Sancta came up, holding her puppy, Rosso.  The two girl puppies, Blu and Verde would be staying at the way station.  Sancta wanted her mother’s attention, but Prudenza’s mind was wandering.

“We will stay in the village until spring, late March or early May.  Then we will find my brother and my son and come back this way as soon as we can.  But in any case, the time gate location should remain stable for some time.”

“You know, the plague will dog you in France, if it doesn’t get ahead of you,” Katie said.

“Yes, I know.  There is no escaping it.  It is like the Masters.  They seem to be everywhere trying to change history to their liking.”  She sighed.  “But in this case, at least I know what we are facing now, and I can take some precautions against this pestilence.  You are lucky.  According to Lincoln, Milan is one of the few areas in all of Europe that is not impacted by the pestilence or is minimally impacted.”

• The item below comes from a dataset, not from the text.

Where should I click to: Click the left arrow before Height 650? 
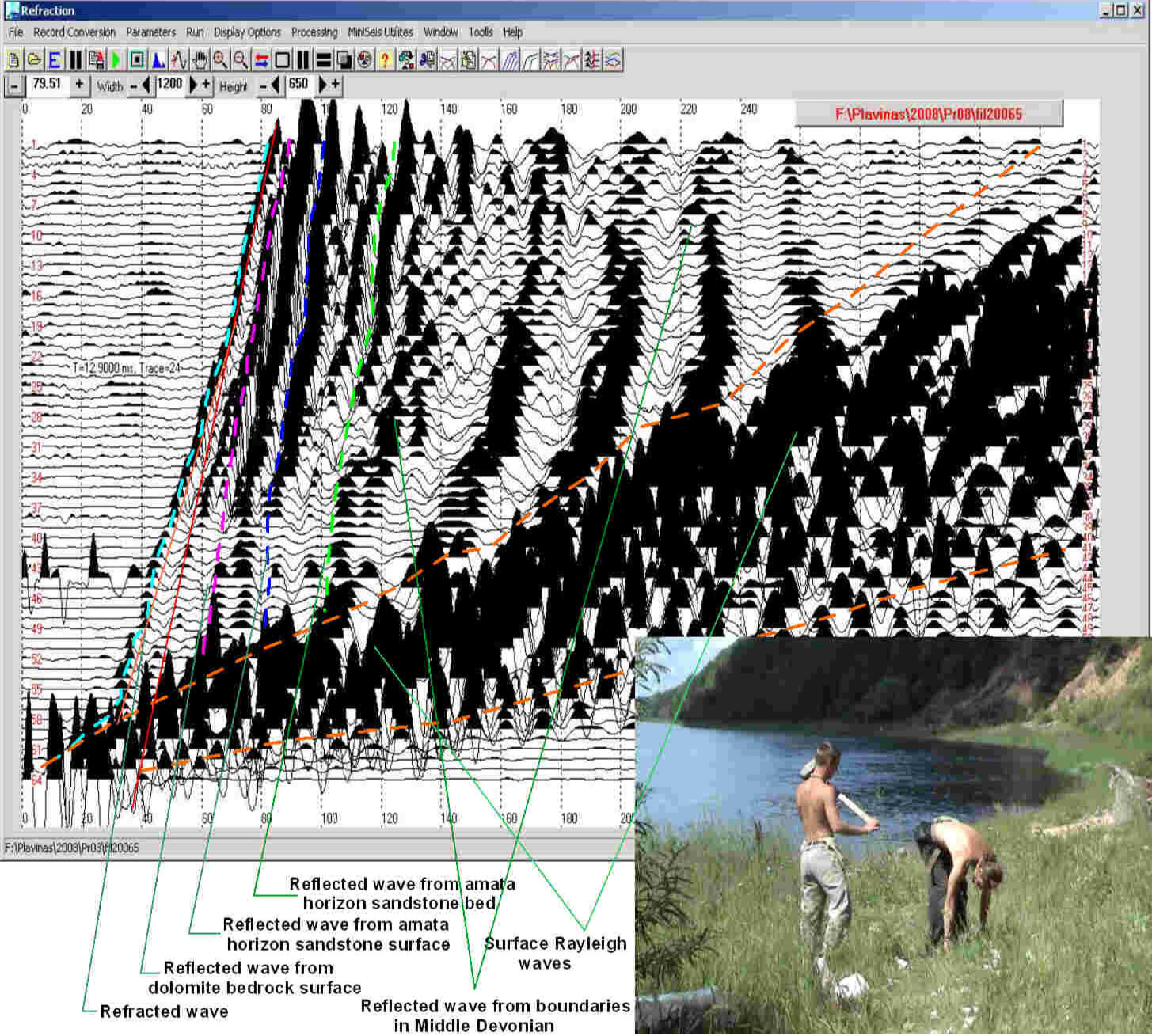tap(276, 85)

“And you?  Will you be all right?”

“We will be fine.  This is where I live, remember?  You are the people who belong in 2010, or whatever year it is by the time you get back there.”  Prudenza smiled and Katie nodded.  “Meanwhile, I understand some alpine villages escape the plague as well.  I don’t know if where we are going is one of them, but it is better than nothing.”

Prudenza let go of her thoughts and hugged her daughter, and the puppy.  “Now, what is it?”

“Divitia,” Sancta said.  “I like her well enough, but she won’t stop talking.  I can’t get a word in.”

Prudenza laughed as Tedesca came to sit with her.  They watched the travelers vanish in the distance.  Then Tedesca unloaded.

“The Nameless.  Will he help us?  And Nina.  Must she be gone?”  Tedesca did not know how to say what she wanted to ask.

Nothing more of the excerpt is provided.